------ ENTRIES SHOWN ------

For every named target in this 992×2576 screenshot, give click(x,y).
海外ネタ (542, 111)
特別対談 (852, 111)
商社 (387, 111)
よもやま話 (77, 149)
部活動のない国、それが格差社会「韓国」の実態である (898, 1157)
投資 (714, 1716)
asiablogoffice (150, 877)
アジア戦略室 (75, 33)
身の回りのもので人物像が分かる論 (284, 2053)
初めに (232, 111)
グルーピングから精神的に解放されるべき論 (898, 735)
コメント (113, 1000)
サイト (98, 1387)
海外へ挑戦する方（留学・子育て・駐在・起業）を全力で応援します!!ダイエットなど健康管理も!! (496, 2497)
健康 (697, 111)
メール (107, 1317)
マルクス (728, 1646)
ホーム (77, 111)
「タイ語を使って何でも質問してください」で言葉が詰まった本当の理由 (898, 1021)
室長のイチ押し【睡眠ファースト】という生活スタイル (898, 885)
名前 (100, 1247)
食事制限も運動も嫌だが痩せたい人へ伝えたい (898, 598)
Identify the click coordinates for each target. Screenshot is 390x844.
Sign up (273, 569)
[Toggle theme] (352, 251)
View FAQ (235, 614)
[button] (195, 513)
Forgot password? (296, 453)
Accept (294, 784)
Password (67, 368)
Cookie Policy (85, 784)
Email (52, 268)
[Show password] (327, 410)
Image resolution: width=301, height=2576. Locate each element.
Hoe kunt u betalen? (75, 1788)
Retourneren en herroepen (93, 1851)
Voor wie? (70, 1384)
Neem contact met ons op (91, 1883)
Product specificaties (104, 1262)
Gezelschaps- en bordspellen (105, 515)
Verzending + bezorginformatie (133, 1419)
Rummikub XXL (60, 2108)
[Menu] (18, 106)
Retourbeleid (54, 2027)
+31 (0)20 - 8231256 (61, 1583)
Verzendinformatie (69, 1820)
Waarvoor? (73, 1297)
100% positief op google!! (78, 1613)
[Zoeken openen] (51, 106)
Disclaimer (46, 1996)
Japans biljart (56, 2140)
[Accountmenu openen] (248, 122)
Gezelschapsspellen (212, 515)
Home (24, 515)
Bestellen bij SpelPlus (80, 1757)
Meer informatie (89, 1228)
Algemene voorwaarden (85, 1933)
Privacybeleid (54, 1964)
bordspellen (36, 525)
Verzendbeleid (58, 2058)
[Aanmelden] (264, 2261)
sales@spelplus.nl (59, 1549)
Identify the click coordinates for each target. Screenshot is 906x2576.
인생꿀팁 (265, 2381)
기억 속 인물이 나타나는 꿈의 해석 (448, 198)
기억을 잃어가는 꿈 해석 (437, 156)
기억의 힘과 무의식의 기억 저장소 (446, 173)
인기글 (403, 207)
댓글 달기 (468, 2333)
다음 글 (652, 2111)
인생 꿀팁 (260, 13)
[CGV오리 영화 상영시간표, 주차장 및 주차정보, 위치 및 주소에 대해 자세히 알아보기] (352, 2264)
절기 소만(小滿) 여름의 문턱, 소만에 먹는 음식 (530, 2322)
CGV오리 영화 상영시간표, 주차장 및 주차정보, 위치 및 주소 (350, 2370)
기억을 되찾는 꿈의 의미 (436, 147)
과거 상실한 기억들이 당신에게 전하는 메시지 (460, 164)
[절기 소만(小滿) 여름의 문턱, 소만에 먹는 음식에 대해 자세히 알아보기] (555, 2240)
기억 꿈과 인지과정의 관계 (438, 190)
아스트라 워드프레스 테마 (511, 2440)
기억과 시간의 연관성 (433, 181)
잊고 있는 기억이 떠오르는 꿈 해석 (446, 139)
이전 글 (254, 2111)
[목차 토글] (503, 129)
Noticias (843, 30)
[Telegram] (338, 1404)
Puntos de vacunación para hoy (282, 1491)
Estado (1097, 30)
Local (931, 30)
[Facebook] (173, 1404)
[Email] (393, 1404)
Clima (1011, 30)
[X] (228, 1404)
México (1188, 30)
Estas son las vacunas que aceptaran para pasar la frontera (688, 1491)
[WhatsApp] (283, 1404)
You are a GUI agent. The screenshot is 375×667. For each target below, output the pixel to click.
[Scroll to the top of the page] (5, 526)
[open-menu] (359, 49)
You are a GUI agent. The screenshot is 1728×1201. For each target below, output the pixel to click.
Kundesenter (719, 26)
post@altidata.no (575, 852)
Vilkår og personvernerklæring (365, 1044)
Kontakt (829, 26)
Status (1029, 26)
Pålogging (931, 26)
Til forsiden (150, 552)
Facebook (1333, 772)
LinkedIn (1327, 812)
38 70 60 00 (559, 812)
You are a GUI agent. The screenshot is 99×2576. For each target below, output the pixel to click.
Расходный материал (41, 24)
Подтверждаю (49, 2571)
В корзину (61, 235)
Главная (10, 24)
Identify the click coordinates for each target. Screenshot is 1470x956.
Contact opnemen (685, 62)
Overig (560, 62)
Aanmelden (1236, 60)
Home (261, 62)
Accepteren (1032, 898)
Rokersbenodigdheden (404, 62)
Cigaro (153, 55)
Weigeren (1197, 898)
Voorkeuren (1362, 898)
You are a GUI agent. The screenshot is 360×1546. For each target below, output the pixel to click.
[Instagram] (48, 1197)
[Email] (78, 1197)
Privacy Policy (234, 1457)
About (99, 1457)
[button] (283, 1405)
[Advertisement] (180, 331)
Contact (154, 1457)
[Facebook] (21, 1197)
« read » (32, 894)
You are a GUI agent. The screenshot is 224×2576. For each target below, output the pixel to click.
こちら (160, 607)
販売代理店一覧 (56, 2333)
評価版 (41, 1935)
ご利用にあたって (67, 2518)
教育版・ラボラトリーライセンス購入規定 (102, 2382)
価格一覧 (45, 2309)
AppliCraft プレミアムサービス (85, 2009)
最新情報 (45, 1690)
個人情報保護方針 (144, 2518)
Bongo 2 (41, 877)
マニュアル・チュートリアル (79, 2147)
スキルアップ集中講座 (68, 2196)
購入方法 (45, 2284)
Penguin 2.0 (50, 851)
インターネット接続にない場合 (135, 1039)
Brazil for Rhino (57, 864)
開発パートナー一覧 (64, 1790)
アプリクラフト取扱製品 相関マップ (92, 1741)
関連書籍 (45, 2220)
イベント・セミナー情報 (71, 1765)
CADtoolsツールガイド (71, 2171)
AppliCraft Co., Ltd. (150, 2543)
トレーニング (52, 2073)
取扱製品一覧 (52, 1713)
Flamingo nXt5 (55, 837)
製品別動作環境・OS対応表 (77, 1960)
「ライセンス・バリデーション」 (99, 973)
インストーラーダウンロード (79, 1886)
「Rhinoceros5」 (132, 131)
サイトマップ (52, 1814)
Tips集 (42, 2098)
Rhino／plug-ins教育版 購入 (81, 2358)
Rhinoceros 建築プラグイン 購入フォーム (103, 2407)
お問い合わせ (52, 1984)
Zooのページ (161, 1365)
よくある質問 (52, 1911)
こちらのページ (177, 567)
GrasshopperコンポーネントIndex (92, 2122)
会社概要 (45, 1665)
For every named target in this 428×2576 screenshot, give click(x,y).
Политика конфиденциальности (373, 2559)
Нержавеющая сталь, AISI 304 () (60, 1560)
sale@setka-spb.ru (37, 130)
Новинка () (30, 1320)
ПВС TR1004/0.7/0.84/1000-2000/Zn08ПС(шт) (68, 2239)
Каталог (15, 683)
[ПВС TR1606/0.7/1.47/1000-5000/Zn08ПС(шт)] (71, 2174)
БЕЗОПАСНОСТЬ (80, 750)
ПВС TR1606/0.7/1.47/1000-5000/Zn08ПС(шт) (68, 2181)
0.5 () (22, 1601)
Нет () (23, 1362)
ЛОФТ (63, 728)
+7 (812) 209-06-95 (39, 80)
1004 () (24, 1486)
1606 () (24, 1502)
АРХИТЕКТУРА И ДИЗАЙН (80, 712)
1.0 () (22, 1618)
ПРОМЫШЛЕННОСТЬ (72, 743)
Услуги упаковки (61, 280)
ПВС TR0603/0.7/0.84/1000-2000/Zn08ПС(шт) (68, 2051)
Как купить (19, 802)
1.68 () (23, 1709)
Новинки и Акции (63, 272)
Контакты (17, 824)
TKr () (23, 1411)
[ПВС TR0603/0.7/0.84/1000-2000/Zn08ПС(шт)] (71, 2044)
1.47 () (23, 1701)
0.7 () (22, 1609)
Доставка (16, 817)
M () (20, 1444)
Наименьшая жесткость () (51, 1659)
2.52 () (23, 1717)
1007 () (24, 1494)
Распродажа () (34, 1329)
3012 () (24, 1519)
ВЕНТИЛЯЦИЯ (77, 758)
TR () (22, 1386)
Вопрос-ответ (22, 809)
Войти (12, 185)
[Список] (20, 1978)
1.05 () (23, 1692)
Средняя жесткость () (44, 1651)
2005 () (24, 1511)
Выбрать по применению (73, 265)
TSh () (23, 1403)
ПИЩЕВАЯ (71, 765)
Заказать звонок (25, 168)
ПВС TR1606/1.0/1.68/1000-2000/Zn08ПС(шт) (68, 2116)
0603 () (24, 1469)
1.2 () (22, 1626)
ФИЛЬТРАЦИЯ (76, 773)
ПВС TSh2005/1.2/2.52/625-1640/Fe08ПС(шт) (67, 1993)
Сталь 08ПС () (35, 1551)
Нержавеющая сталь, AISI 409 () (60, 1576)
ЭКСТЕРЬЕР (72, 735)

------

WHAT TO PRODUCE: Starting with the line that contains "取扱製品一覧 (52, 1713)", restate every line through the end of the records above, exactly and with no other lines.

TASK OUTPUT:
取扱製品一覧 (52, 1713)
Flamingo nXt5 (55, 837)
製品別動作環境・OS対応表 (77, 1960)
「ライセンス・バリデーション」 (99, 973)
インストーラーダウンロード (79, 1886)
「Rhinoceros5」 (132, 131)
サイトマップ (52, 1814)
Tips集 (42, 2098)
Rhino／plug-ins教育版 購入 (81, 2358)
Rhinoceros 建築プラグイン 購入フォーム (103, 2407)
お問い合わせ (52, 1984)
Zooのページ (161, 1365)
よくある質問 (52, 1911)
こちらのページ (177, 567)
GrasshopperコンポーネントIndex (92, 2122)
会社概要 (45, 1665)
For every named target in this 428×2576 screenshot, give click(x,y).
Политика конфиденциальности (373, 2559)
Нержавеющая сталь, AISI 304 () (60, 1560)
sale@setka-spb.ru (37, 130)
Новинка () (30, 1320)
ПВС TR1004/0.7/0.84/1000-2000/Zn08ПС(шт) (68, 2239)
Каталог (15, 683)
[ПВС TR1606/0.7/1.47/1000-5000/Zn08ПС(шт)] (71, 2174)
БЕЗОПАСНОСТЬ (80, 750)
ПВС TR1606/0.7/1.47/1000-5000/Zn08ПС(шт) (68, 2181)
0.5 () (22, 1601)
Нет () (23, 1362)
ЛОФТ (63, 728)
+7 (812) 209-06-95 (39, 80)
1004 () (24, 1486)
1606 () (24, 1502)
АРХИТЕКТУРА И ДИЗАЙН (80, 712)
1.0 () (22, 1618)
ПРОМЫШЛЕННОСТЬ (72, 743)
Услуги упаковки (61, 280)
ПВС TR0603/0.7/0.84/1000-2000/Zn08ПС(шт) (68, 2051)
Как купить (19, 802)
1.68 () (23, 1709)
Новинки и Акции (63, 272)
Контакты (17, 824)
TKr () (23, 1411)
[ПВС TR0603/0.7/0.84/1000-2000/Zn08ПС(шт)] (71, 2044)
1.47 () (23, 1701)
0.7 () (22, 1609)
Доставка (16, 817)
M () (20, 1444)
Наименьшая жесткость () (51, 1659)
2.52 () (23, 1717)
1007 () (24, 1494)
Распродажа () (34, 1329)
3012 () (24, 1519)
ВЕНТИЛЯЦИЯ (77, 758)
TR () (22, 1386)
Вопрос-ответ (22, 809)
Войти (12, 185)
[Список] (20, 1978)
1.05 () (23, 1692)
Средняя жесткость () (44, 1651)
2005 () (24, 1511)
Выбрать по применению (73, 265)
TSh () (23, 1403)
ПИЩЕВАЯ (71, 765)
Заказать звонок (25, 168)
ПВС TR1606/1.0/1.68/1000-2000/Zn08ПС(шт) (68, 2116)
0603 () (24, 1469)
1.2 () (22, 1626)
ФИЛЬТРАЦИЯ (76, 773)
ПВС TSh2005/1.2/2.52/625-1640/Fe08ПС(шт) (67, 1993)
Сталь 08ПС () (35, 1551)
Нержавеющая сталь, AISI 409 () (60, 1576)
ЭКСТЕРЬЕР (72, 735)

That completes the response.